There has been a significant improvement in the migrant workers’ living conditions and also their rights in Qatar following a critical report from the International Labour Organisation’s (ILO) tripartite inspection commission three years ago.
Two assessments – a report of the ILO tripartite inspection commission and a leagal assessment from Prof Christian Favre from the University of Lausanne – carried in March showed large improvements in the condition of the workers, mainly those involved in Fifa 2022 infrastructure projects.
Both the report state that these efforts could provide ideas for the management of Europe’s migrants crisis.
The migrant crisis is challenging all industrialised countries. Millions fleeing war, poverty and persecutions in their home country are finding refuge in industrialised countries in order to build a decent future for themselves and their family, creating social, economical and political turmoil in each single western country. The answer so far has been to build walls, said the report.
Voices such as that of UK Prime Minister David Cameron are rising to drive another way, putting work at the centre of efforts for sustainable policies on integration.

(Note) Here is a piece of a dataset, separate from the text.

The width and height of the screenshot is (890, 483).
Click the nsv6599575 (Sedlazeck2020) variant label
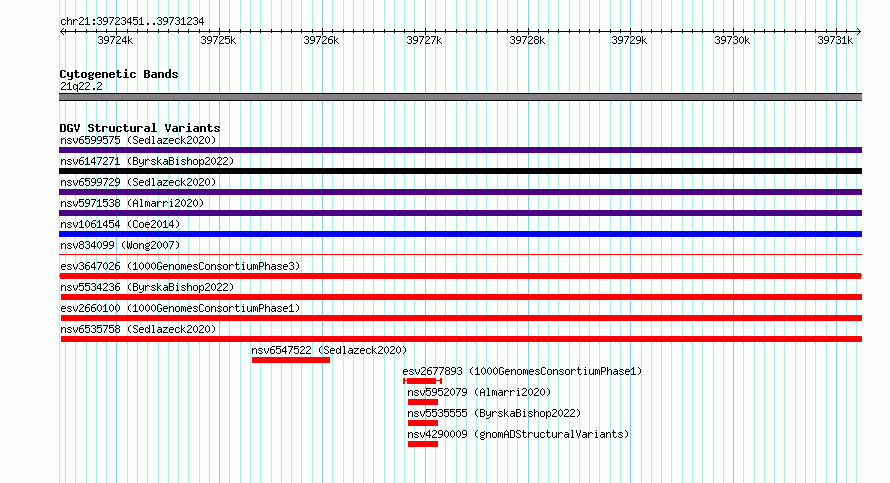[x=138, y=140]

That’s why the Observatory on Security (OUS) from the University of Geneva and the Centre Independant de Recherche et d’Initiatives pour le Dialogue (Cirid), have supported the report realised by Prof Favre to assess the level of adherence of the Qatari regulation to the ILO principles on labour conditions.
Created in 2013 as an independent research center among the Global Studies Institute, the OUS follows the will of its founders, teachers and researchers of the University of Geneva, to bring together their expertise in the field of security research.
It also aims at offering thought leadership on key socioeconomic issues, and to act as a local and international platform for a better understanding of the security challenges of today and tomorrow.
Cirid is a non governmental organisation with the Consultative Status at the Social and Economical Council of the United Nations’ Presidence and General Secretary.
This report is published the same week as the ILO tripartite inspection commission in Qatar that depicts an even more encouraging picture of these migrant workers’ conditions improvements.
With an overwhelming migrant population relative to a rather small number of national citizens, pressured by NGOs and economical interests on both ends, Qatar seems a good case study on how to organise migrant work in a difficult environment.
Both reports from Prof Favre and the ILO tripartite commission show how it is possible to enforce decent labour conditions in a short period of time, improving both national and expatriate interests and dignity.
Indeed, some aspects of the regulation and their practical implementation need to be improved (exit visa system, reporting of abuses, penalties and work inspections) and some others improved dramatically (such as the wage control system, the modification of the job’s regulation, security and job changes, the abandon of the kefala system for the end of 2016), said the assessment report.